(Data supplied Opens)

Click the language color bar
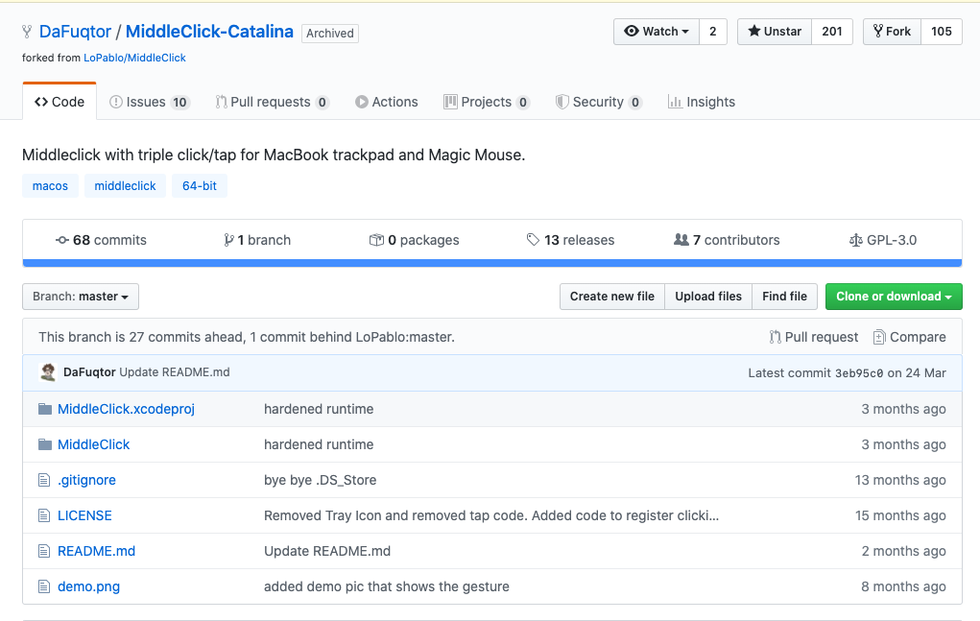 point(491,262)
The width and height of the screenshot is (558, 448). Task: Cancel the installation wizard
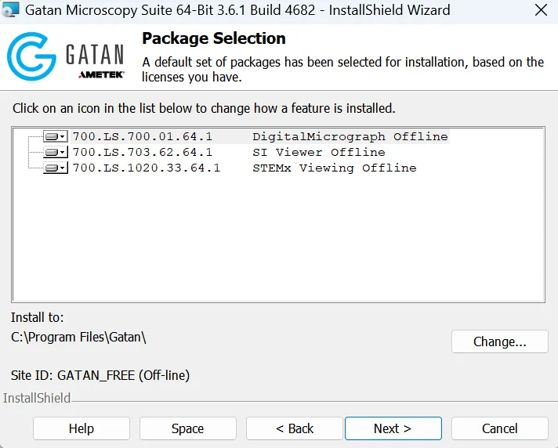pyautogui.click(x=500, y=428)
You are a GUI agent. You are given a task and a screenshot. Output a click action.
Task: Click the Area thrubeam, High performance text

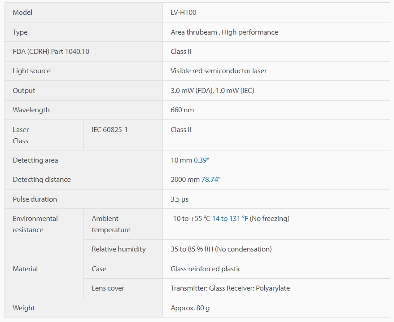click(224, 32)
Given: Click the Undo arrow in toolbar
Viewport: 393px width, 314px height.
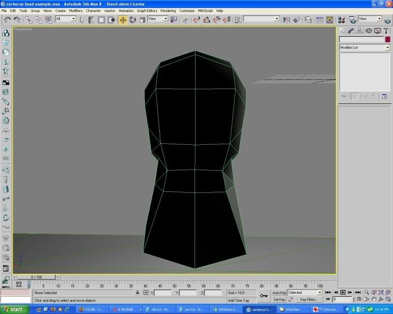Looking at the screenshot, I should tap(7, 20).
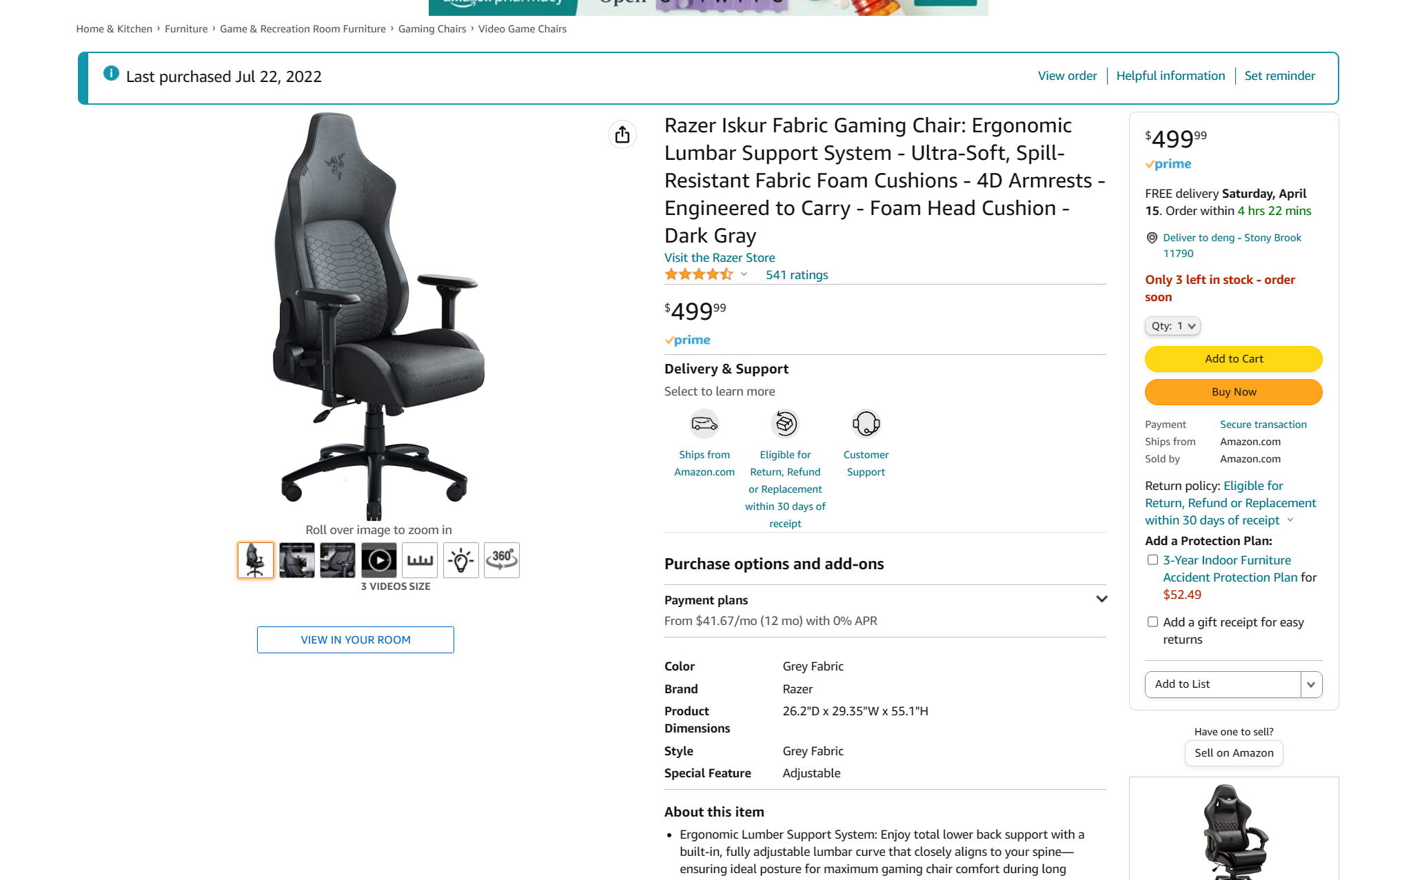Image resolution: width=1402 pixels, height=880 pixels.
Task: Expand the Payment plans section
Action: 1101,599
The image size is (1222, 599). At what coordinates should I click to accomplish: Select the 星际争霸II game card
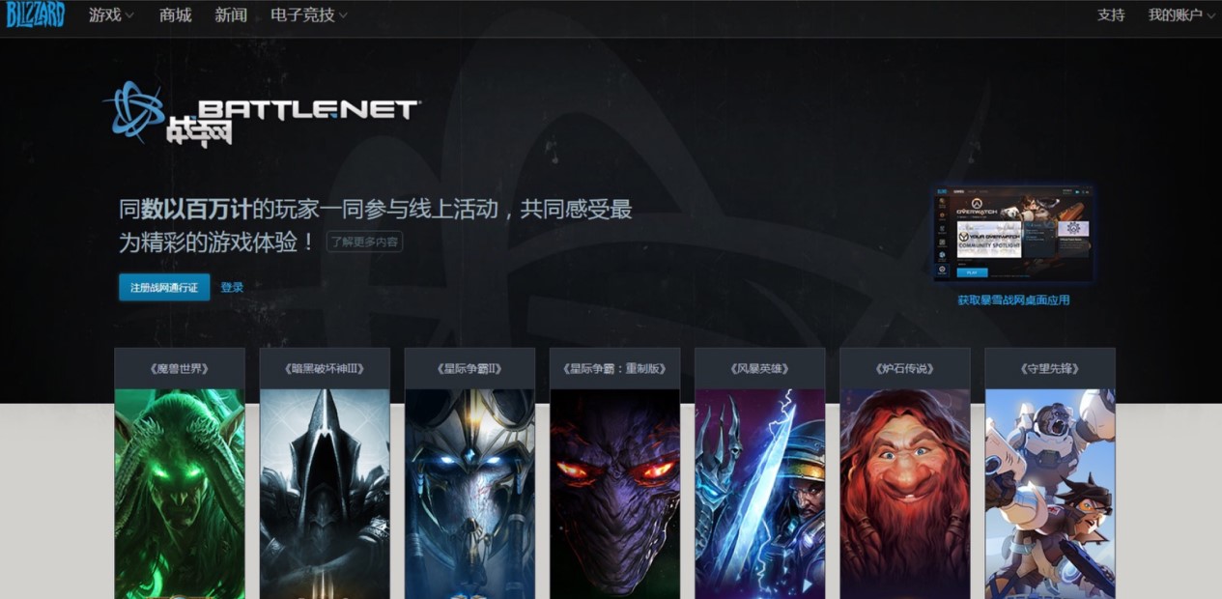(469, 473)
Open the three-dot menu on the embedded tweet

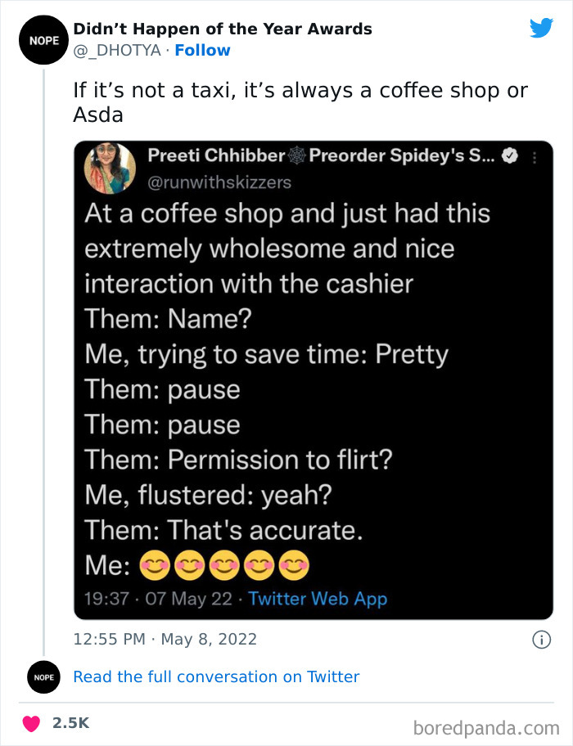click(535, 158)
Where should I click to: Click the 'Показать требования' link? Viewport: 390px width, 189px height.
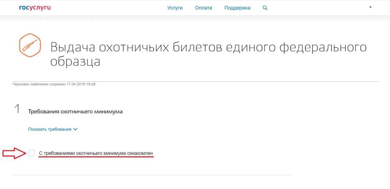tap(50, 129)
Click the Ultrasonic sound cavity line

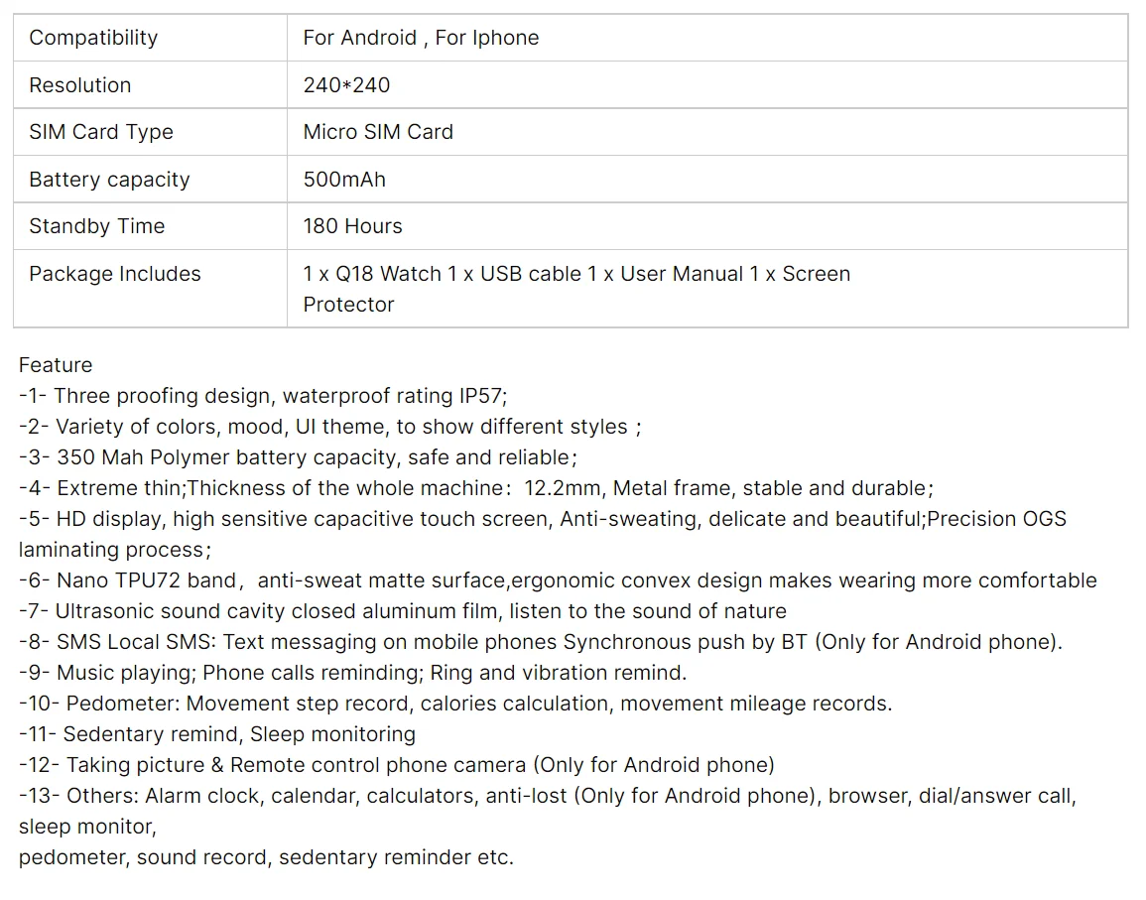click(403, 611)
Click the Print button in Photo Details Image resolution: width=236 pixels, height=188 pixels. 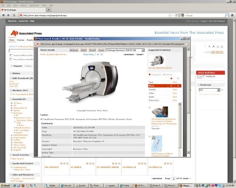coord(84,50)
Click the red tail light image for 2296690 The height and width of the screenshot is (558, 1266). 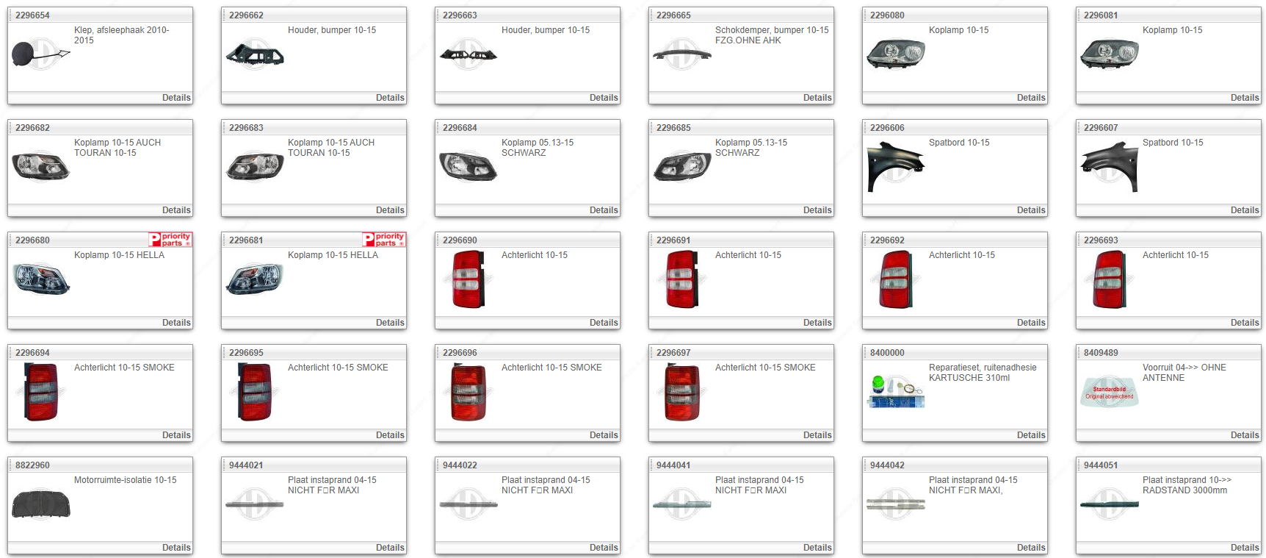[x=469, y=279]
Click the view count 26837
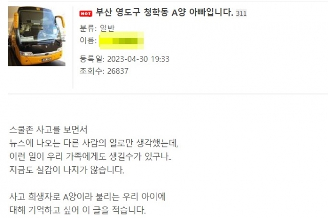 (118, 71)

(Data supplied Closes)

The reply should hold exactly the lines above, starting at the line with "Task: Click the" and ending at the line with "Given: Click the Undo arrow in toolbar", and no pictures.

### Your solution
Task: Click the Area thrubeam, High performance text

click(224, 32)
Given: Click the Undo arrow in toolbar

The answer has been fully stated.